Research Associate, Digital Twins for Energy Efficient and Healthy Built Environments
The Alan Turing Institute is the UK’s national institute for data science and artificial intelligence whose mission is to make great leaps in data science and artificial intelligence research in order to change the world for the better.
We are seeking to recruit a postdoctoral research associate to work in the area of uncertainty quantification and inference from energy models of buildings, specifically to support the decarbonisation of the building stock.
This project builds on ongoing research within the Data-Centric Engineering programme which has been pioneering: (i) the development of Bayesian calibration strategies for large-scale simulation models of built environments under sparse data (ii) methods for inference and updating of time-varying parameters in energy models (iii) exploitation of new and diverse forms of data to develop data-centric energy models of occupancy. This position is for researching new forms of integrating data and simulation models in support of the decarbonisation potential of buildings at the city scale, whilst at the same time improving the urban environment in terms of health and liveability.
This post is an appointment to the Digital Twins of Built Environment group in the Data-centric Engineering Program at Turing. You will be supervised by Dr. Ruchi Choudhary (Cambridge, Engineering) along with other academic collaborators (see www.eeci.cam.ac.uk).
Duties & Responsibilities
- To pursue individual and collaborative research of outstanding quality, consistent with making a full active research contribution in line with the research strategy outlined by the PIs.
- To write or contribute to publications or disseminate research findings using other appropriate media.
- To attend and present research findings and papers at academic and professional conferences, and to contribute to the external visibility of the Institute.
- To ensure compliance with secure handling of data and health and safety in all aspects of work.
- To participate in and develop internal and external partnerships, for example to identify sources of funding, obtain projects, or build relationships for future activities.
- PhD in Engineering, or an equivalent advanced qualification in Building Physics, Building Simulation, and/or finite element models of building energy.
- Expertise in application and implementation of Bayesian Inference or Probabilistic Machine Learning applied to the field of Building Performance (or a closely related discipline).
- Demonstrated ability to initiate, develop and deliver high quality research aligned with the research strategy indicated by the PI.
Please see our portal for a full breakdown of the Job Description.
Terms and Conditions
This post is an immediate start and is offered on a fixed term basis until 28 February 2023, at an annual salary of £35,000-£41,000 plus excellent benefits, including flexible working and family friendly policies, https://www.turing.ac.uk/work-turing/why-work-turing/employee-benefits
Please see our jobs portal for full details on how to apply and the interview process.

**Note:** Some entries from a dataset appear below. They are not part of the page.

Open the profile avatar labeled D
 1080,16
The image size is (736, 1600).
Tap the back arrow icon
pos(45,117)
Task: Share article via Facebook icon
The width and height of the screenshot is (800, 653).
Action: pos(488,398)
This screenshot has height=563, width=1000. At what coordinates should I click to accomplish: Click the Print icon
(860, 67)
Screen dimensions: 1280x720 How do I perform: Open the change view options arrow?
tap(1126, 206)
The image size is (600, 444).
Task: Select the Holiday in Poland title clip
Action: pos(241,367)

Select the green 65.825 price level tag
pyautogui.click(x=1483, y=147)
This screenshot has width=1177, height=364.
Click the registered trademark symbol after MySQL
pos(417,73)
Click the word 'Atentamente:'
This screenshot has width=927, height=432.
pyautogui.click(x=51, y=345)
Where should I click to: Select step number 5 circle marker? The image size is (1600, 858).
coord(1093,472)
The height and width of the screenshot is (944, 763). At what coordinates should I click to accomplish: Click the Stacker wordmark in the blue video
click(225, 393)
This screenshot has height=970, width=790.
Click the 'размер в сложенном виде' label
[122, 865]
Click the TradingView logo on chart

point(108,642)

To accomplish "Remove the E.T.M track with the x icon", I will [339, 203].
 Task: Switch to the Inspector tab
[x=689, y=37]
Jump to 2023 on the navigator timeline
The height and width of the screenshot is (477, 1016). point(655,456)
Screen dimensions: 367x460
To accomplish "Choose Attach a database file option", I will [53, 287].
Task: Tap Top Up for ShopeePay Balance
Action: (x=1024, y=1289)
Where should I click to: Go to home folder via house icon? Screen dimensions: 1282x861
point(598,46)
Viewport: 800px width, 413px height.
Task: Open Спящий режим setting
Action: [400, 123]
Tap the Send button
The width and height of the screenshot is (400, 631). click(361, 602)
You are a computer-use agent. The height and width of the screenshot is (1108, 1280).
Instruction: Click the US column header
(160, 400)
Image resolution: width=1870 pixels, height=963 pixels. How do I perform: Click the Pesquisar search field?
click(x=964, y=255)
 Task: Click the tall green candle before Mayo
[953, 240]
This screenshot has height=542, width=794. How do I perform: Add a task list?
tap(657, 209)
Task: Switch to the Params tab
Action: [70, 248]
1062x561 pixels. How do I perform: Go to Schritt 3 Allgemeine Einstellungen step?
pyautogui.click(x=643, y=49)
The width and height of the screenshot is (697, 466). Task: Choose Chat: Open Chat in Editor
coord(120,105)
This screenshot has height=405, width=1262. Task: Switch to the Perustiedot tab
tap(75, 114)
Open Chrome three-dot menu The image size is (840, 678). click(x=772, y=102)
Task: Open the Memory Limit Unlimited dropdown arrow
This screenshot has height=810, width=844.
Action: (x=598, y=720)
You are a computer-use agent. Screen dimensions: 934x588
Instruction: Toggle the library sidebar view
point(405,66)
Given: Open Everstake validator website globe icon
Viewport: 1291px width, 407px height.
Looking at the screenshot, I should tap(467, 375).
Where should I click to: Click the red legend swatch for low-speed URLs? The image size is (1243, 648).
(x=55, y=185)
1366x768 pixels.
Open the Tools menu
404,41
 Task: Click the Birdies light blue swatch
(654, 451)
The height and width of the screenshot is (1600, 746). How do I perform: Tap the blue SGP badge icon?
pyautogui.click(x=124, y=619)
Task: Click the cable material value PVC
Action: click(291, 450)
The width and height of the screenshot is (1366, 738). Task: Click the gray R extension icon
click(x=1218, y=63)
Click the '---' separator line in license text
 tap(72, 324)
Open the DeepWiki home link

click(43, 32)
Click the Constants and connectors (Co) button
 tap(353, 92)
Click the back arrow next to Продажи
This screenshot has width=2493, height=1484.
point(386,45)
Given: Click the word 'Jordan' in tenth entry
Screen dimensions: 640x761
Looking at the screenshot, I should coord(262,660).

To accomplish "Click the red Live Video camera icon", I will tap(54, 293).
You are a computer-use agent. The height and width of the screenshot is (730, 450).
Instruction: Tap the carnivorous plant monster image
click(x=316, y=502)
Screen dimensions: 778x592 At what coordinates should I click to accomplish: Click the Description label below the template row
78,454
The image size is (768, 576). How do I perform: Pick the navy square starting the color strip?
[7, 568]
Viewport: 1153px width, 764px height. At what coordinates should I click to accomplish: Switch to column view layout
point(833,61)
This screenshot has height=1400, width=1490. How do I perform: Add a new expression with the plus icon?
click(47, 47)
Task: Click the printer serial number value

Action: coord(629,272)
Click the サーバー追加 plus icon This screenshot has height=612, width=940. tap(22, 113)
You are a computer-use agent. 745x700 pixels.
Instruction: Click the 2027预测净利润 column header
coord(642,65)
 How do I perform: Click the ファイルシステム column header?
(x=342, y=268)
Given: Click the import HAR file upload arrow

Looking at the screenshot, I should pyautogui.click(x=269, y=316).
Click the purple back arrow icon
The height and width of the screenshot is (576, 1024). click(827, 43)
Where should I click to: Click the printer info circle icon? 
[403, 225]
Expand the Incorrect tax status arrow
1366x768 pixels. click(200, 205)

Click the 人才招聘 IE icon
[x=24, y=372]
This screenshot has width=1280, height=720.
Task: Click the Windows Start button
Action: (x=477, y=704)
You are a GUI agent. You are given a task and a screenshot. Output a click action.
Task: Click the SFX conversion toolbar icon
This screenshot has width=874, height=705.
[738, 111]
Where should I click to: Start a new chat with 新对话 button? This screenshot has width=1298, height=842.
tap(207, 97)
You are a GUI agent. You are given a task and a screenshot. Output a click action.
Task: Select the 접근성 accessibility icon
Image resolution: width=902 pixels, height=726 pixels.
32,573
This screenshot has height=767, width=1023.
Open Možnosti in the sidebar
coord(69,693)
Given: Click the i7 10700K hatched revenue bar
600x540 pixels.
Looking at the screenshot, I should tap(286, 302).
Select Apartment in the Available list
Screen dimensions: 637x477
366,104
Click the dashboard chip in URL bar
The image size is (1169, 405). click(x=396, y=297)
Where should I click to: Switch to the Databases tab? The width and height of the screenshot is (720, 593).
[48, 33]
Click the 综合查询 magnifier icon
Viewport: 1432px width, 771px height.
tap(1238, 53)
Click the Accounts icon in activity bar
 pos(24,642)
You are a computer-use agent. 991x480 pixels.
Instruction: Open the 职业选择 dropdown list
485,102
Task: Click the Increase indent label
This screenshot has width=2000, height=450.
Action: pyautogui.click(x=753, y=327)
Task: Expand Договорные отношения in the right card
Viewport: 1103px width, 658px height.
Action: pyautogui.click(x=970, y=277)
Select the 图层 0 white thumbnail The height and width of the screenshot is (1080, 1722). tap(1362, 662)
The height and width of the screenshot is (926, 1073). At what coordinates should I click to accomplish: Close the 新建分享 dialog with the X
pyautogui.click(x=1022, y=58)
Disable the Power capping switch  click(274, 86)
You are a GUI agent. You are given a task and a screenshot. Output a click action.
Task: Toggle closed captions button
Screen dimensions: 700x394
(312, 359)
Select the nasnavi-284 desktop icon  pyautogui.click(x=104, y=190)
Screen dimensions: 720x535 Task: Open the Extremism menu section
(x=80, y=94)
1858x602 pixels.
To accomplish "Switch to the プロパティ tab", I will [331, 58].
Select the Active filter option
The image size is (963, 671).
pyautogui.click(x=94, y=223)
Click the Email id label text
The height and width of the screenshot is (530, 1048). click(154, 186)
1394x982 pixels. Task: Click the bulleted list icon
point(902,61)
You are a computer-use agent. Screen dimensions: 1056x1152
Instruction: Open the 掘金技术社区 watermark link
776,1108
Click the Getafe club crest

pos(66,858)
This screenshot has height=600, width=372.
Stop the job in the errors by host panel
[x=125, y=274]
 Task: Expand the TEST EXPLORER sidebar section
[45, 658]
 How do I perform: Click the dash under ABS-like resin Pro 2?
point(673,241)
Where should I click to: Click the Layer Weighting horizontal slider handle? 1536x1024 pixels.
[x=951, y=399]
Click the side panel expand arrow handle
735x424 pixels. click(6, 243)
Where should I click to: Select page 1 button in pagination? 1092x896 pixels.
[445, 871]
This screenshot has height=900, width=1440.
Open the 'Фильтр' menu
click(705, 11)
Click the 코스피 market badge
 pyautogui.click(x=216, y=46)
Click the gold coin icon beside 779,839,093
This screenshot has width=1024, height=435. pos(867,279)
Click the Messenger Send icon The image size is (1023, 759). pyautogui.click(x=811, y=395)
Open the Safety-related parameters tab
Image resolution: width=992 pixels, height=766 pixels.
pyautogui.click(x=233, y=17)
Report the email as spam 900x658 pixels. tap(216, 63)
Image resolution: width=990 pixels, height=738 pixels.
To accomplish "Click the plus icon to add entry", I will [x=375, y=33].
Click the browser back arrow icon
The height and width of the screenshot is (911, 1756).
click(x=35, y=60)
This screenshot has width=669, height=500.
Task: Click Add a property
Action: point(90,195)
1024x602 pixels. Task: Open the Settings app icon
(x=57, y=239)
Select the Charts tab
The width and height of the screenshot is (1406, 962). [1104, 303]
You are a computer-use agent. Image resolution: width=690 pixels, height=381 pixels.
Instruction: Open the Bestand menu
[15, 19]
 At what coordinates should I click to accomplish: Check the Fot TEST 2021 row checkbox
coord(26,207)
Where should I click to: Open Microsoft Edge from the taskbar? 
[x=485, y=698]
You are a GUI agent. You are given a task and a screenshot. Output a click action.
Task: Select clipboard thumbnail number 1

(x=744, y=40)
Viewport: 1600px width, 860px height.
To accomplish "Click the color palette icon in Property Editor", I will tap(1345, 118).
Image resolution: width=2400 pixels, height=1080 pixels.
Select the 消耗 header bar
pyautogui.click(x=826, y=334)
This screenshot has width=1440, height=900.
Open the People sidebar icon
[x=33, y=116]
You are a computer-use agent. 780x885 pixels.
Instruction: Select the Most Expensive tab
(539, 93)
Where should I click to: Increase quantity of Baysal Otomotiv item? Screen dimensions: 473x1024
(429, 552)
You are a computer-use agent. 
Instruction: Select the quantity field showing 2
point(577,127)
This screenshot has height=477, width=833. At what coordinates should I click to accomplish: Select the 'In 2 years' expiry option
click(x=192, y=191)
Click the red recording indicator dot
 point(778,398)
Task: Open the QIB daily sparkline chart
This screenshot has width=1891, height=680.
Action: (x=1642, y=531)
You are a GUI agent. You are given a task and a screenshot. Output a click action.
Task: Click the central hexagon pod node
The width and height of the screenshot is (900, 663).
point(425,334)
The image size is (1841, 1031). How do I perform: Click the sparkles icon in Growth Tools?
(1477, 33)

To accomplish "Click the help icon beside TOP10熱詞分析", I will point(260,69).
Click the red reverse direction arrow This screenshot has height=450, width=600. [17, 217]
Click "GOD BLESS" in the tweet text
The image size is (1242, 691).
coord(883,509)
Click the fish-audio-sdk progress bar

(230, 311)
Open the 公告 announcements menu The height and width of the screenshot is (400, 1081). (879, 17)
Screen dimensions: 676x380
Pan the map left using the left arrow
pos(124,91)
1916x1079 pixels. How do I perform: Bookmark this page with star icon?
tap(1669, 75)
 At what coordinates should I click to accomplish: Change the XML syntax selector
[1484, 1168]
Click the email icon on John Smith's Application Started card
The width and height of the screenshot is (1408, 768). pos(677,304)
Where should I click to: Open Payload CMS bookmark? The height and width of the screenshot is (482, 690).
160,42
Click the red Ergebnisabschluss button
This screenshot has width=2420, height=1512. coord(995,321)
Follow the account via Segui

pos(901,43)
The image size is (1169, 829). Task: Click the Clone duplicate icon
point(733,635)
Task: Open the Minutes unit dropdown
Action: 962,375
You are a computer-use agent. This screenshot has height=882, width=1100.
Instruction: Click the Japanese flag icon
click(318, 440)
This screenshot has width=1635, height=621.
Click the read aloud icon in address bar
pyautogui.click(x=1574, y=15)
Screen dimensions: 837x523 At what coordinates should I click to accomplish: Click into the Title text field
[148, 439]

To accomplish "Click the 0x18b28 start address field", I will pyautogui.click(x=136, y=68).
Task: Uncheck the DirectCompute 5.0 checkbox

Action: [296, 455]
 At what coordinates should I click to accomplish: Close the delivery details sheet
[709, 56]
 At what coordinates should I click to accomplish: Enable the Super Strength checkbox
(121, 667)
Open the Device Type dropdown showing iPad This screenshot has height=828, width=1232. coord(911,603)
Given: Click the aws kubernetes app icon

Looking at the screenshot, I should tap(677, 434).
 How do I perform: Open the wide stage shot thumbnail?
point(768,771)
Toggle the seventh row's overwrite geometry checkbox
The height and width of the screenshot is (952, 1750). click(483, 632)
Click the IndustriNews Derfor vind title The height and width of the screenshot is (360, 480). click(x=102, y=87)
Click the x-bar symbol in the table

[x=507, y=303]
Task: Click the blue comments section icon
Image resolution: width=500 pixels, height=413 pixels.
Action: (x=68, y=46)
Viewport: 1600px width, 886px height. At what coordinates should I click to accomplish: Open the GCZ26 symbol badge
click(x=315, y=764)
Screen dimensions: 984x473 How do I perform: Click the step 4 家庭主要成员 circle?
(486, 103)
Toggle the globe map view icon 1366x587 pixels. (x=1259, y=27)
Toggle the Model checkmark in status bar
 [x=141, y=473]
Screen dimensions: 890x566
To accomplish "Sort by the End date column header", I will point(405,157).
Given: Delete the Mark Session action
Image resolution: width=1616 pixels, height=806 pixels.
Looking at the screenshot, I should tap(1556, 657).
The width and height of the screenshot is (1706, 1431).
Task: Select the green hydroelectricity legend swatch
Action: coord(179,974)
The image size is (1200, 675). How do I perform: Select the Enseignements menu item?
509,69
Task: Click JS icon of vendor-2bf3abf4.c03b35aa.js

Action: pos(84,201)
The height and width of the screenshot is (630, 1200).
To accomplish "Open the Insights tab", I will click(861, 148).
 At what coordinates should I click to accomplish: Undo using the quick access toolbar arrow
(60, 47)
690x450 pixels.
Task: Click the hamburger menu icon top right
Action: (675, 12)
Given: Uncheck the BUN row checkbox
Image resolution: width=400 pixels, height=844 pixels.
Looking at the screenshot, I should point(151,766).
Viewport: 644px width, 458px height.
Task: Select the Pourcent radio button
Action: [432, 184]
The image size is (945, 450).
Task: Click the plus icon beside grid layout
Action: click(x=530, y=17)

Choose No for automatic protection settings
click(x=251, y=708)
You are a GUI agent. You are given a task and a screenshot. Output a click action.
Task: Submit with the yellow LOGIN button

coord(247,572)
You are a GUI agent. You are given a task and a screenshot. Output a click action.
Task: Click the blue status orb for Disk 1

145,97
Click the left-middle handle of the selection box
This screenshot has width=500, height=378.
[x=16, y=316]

Equality Diversity and Inclusion
The Alan Turing Institute is committed to creating an environment where diversity is valued and everyone is treated fairly. In accordance with the Equality Act, we welcome applications from anyone who meets the specific criteria of the post regardless of age, disability, ethnicity, gender reassignment, marital or civil partnership status, pregnancy and maternity, religion or belief, sex and sexual orientation. Reasonable adjustments to the interview process can also be made for any candidates with a disability.